De gênio desequilibrado à doido varrido, de místico iluminado à agente da CIA, as opiniões sobre Olavo são tantas e tão diversas que só confirmam a complexidade do sujeito. Erudito de personalidade cativante e belicosa, tido por alguns como líder de seita, Olavo foi uma espécie de Chacrinha intelectual da Nova Direita: comandou um programa bizarro que influenciou grandes setores da cultura brasileira.

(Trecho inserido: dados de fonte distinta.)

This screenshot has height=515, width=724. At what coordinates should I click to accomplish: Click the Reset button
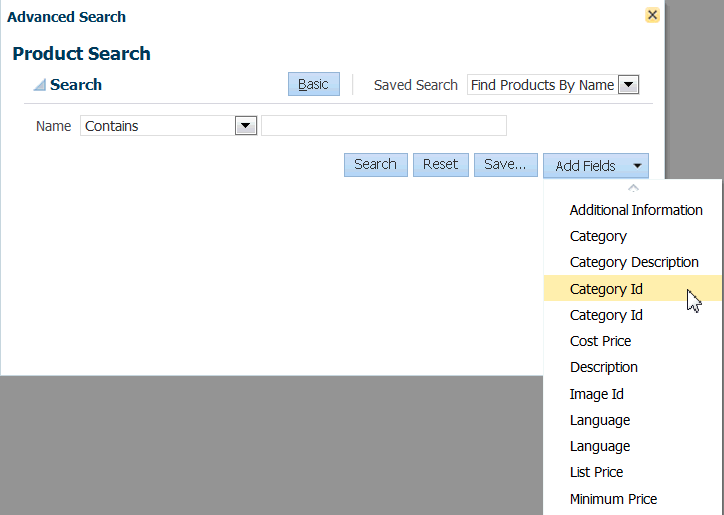pyautogui.click(x=440, y=165)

Essencialmente um anarquista místico que se fez conservador, Olavo formou-se na tradição intelectual do entre guerras - que incluia pensadores como Arthur Koestler, Curzio Malaparte, Rene Guenon e Aldous Huxley (foi provavelmente à partir de Huxley que chegou em Guenon) - e na escola do Realismo Fantástico dos franceses Jacques Berguier e Louis Pauwels, veiculado pela famosa revista Planète.

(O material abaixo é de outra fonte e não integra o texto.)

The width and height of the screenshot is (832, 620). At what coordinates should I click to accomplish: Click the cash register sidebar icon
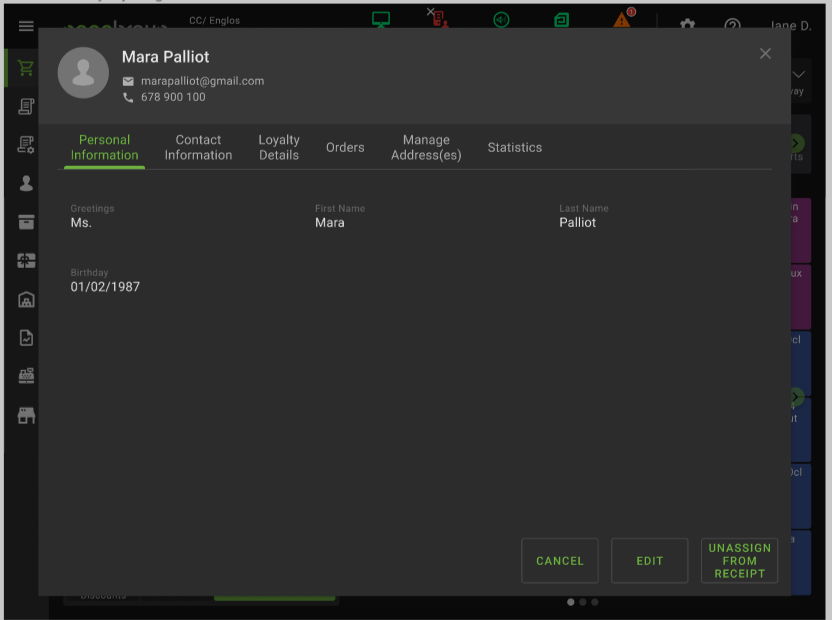click(26, 376)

Revista que, aliás, teve uma versão nacional - "Planeta" - para a qual Olavo, ao lado de Paulo Coelho, chegou a colaborar. Tenho a edição que uma ex-amiga furtou da Biblioteca da UnB para me presentear- sabia ela que eu era fã da revista e leitor de Olavo -, nessa edição há artigo do ex-astrólogo sobre Cristianismo Esotérico, onde ele faz seus primeiros comentários públicos da obra de René Guenon e, de passagem, menciona que os conhecimentos de Dante Alighieri sobre alquimia árabe foram expressos na Divina Comédia.
Sempre atraído pelo bizarro e pelo heterodoxo, ao longo dos anos recorri à erudição arcana de Olavo e me vi seduzido por seu carisma galhofeiro e depravado. Mas não tardei a ver - certamente com a ajuda de amigos, como o Marlos Salustiano e o Hugo Motta - que a influência do homem era nefasta.
Uma vez, em casa de amigos hipsters, feministos e desconstruídos, citei o nome maldito. Os presentes emudeceram, o ar tornou-se aspero, o chão tremeu, nuvens negras subiram aos ceus, faltou o teto cair: e então, para minha surpresa e espanto, os presentes me olharam como se eu acabasse de confessar o estupro de minha genitora.
Noutra ocasião, na Baratos da Ribeiro (o tradicional sebo alternativo do Rio de Janeiro), em roda de intelectuais mesmo sem ser um deles, descobri que o Maurício Gouveia, o icônico dono da loja, também havia lido e criticado os livros do guru. Conversamos a respeito das reações exageradas à obra do Olavo, e os méritos e deméritos da mesma. Logo alguns presentes na roda fizeram aquela carinha de nojo. "Ah, não. Olavo não!" alguém bradou.
É sempre assim, o que talvez seja compreensível. Todas as opiniões sobre Olavo têm algum mérito, porque o homem era tudo isso ao mesmo tempo. Não era um todo coerente. Era uma dessas misturas impossíveis que só o Brasil é capaz de fabricar.
Com a morte de Olavo e o favoritismo de Lula na disputa eleitoral deste ano a Nova Direita perde força. O Olavismo era um de seus pilares. Resistirá o Olavismo sem Olavo de Carvalho? Em carisma e erudição, não há nenhum discípulo que se equipare ao mestre. O que tem mais chances é Ítalo Marsili, mas este peca pela arrogância, sempre ostentando seu vínculo a uma família de passado aristocrático, seu público é menor e em grande parte vinha pelo Olavo. Quanto aos filhos do guru, o mais inteligente é Luiz Gonzaga de Carvalho Neto (o "Gugu"), mas este é bem menos político e mais esotérico; e é muçulmano, não católico.
De minha parte, creio que o Olavismo não morrerá com Olavo. O que é vil e equívoco tende a perdurar entre os homens. O mais provavel é que continuaremos ouvindo as ideias estranhas de Olavo, mas através de outras faces e vozes. O exército de papagaios olavetes fará a única coisa que sabe fazer: repetirá Olavo. Mas sem o charme e o estranho carisma do mestre.
Para o bem ou para o mal, Olavo deixa este mundo para entrar na História. Foi o homem que ajudou a enlouquecer um Brasil que já não era muito são. Ajudou a eleger o demente retardado que usurpa a faixa presidencial e presta continência à bandeira estadunidense.
Olavo de Carvalho foi um homem carismático, inteligente, manipulador e perigoso. Que sua morte inaugure uma era de decreptude aos movimentos que ele ajudou a alimentar.